一度人間不信になってしまったらなかなかに難しくなってしまいます。本人の頑張りだけでは克服できないからです。学校が、安全なところであるともう一度認識してもらわなければなりません。
縁あって、私のところに来てくれたこのお子さんと、まずは愛着形成から始め、この場所は安全で、自分の居場所なんだと思ってもらえるようにしました。
学校への不信感から、「学校の宿題」と、「学校」と名のつく物、「学校」と耳にすることさえ拒否していたこのお子さん。その様子から、心の傷の深さが伺えます。
それでも4月の始業式には、「今年の担任の先生はどんな人かな?」と楽しみにしていた様子でした。
本当は、朝、新しい先生にお迎えに来てもらいたい、自分から素直にはできないけれど、上手に連れ出してくれないかな?そんな気持ちが見え隠れしていました。

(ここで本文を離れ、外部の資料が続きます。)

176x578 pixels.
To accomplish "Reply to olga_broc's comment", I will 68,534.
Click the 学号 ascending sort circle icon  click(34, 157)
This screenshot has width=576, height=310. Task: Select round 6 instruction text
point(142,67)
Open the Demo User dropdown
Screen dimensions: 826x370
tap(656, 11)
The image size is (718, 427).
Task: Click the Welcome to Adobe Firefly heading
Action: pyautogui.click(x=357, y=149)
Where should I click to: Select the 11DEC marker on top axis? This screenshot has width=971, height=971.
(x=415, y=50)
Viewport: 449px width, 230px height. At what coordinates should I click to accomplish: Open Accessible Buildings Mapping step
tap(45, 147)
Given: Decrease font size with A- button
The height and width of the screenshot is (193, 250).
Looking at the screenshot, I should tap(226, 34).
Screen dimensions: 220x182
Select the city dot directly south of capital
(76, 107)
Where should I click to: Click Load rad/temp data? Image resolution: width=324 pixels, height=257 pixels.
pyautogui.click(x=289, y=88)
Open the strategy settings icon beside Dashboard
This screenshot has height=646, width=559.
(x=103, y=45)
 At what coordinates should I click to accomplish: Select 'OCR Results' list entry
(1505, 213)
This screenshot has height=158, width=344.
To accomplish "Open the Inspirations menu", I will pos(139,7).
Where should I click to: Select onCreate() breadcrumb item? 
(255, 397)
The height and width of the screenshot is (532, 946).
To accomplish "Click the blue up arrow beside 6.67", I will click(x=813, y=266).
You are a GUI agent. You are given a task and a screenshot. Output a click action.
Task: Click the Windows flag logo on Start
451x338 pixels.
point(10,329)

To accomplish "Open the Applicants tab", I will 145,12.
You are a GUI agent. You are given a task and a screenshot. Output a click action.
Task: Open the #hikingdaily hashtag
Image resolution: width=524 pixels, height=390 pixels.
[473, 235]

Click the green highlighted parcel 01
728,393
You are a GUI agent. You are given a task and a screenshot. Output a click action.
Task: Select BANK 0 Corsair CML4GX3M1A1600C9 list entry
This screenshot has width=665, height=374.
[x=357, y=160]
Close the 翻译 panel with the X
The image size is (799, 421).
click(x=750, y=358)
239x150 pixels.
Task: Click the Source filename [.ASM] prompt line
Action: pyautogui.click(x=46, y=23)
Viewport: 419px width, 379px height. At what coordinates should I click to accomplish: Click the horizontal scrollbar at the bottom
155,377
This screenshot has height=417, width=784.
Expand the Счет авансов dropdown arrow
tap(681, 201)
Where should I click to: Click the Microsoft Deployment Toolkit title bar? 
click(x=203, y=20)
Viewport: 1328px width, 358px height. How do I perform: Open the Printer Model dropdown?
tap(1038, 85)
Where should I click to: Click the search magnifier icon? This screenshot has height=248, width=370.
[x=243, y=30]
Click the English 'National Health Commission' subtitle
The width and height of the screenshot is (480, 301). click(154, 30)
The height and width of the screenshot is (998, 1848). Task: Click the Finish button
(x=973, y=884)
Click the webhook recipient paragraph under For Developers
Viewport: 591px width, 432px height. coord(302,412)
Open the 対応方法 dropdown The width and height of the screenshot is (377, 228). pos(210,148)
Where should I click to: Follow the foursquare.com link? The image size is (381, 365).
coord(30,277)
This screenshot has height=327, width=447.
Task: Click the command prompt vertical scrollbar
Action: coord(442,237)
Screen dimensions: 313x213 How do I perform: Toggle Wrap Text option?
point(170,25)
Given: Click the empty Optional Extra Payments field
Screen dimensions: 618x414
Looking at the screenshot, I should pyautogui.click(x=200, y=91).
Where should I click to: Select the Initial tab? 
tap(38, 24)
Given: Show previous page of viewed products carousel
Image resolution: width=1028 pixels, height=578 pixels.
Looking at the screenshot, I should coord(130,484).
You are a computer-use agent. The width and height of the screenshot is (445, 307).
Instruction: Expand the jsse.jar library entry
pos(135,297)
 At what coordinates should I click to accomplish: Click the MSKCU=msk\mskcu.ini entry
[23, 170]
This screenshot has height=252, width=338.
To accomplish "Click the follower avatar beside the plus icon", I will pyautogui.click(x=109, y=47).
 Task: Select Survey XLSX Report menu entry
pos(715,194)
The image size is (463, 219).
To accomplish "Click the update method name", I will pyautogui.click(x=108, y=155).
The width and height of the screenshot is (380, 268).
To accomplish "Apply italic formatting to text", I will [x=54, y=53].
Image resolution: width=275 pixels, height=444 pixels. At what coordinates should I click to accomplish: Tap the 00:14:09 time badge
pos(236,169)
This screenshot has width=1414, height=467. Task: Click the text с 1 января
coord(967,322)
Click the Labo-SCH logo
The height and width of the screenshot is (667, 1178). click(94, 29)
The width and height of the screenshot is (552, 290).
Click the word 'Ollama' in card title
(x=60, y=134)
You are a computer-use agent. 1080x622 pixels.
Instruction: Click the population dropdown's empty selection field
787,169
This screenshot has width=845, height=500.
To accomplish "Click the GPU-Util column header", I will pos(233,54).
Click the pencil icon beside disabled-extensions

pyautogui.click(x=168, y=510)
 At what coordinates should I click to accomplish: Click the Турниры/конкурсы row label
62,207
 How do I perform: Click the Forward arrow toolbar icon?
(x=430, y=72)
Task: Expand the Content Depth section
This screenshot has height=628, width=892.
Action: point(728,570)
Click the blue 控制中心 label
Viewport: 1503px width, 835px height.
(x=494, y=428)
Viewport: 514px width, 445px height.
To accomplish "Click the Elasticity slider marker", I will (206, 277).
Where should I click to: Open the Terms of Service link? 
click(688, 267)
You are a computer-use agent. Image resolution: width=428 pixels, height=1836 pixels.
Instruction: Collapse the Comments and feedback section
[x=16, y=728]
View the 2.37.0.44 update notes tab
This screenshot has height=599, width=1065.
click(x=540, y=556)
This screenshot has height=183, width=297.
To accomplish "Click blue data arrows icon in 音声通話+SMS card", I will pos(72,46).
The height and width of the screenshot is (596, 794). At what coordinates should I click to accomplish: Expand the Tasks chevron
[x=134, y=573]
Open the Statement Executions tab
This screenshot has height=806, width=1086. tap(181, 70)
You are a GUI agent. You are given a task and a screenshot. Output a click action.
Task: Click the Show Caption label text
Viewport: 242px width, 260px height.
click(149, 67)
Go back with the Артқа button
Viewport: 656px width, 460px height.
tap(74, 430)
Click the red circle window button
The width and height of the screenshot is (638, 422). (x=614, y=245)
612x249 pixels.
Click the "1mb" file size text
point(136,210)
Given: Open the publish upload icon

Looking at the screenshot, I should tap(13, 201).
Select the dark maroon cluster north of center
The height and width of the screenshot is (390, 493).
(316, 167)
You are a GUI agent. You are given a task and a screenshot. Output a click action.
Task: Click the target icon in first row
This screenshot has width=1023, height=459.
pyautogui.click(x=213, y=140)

でも、先生の方にも焦りや戸惑いがあって、段々すれ違っていったようでした。「きっと、先生たちは僕のことなんかどうだっていいんだ」そう呟く彼は寂しそうでした。
学校にはこちらから働きかけ、彼には心の傷の修復や、長く籠っていたことで獲得が送れている集団行動への適応力や社会性、ルールを守るということなどの行動トレーニングを行っていきました。
本当は友だちと遊ぶことを強く欲しているけれど、上手く距離感がつかめないので、遊びを通して友だちとのコミュニケーションの取り方も学んでいってもらいました。
同時に、止まっていた学習についても雑談しながらの落書きを装いながら進め、そのうち、大学などの話題にも触れて将来のビジョンも少しずつ手渡していきました。
やがて、プリントに取り組めるようになり、学校から出された課題への抵抗も少なくなっていきました。
夏の間は捕まえたカブトムシやクワガタを一緒に観察。自主学習にも繋げました。
他の友だちが、学校が終わってからやってくるのを毎回見ている彼は、徐々に学校へ戻る日を意識するようになります。こうなってくると、周りの大人の方がタイミングを見誤ってはいけません。
学校の先生方も、ドクターも、みんなまだまだ無理だろうと思っていましたが、二学期が始まるタイミングに間に合うようにと、諦めず粘り強く働きかけて、彼が自分から行きたくなったらいつでも行ける体制ができかけた頃・・・、本当に彼は学校に登校することが出来たのです。
大人が見落としてしまいがちな、子どもたちの言葉の裏に隠れた本当の気持ち。些細な仕草の意味を、しっかり受け止めること。けしてタイミングを逃さないこと。生活のリズムや問題点の改善、傷ついた心のケア、集団に戻った時に困らないような力を育てることなど、一つ一つステップを踏むことを忘れないで取りくむことはとても大切です。
そして、できることなら不登校になってから早い方がいい。
二学期の始業式から毎日がんばっている彼は、きっと疲れているだろうけど、なんとかレールに乗って登校を続けてくれますように。
学校の先生方が、彼の特性を理解して、上手く導いてくれますように。
秋の空を飛ぶ、赤トンボを眺めながら、急ピッチで復活していった彼に想いを馳せました。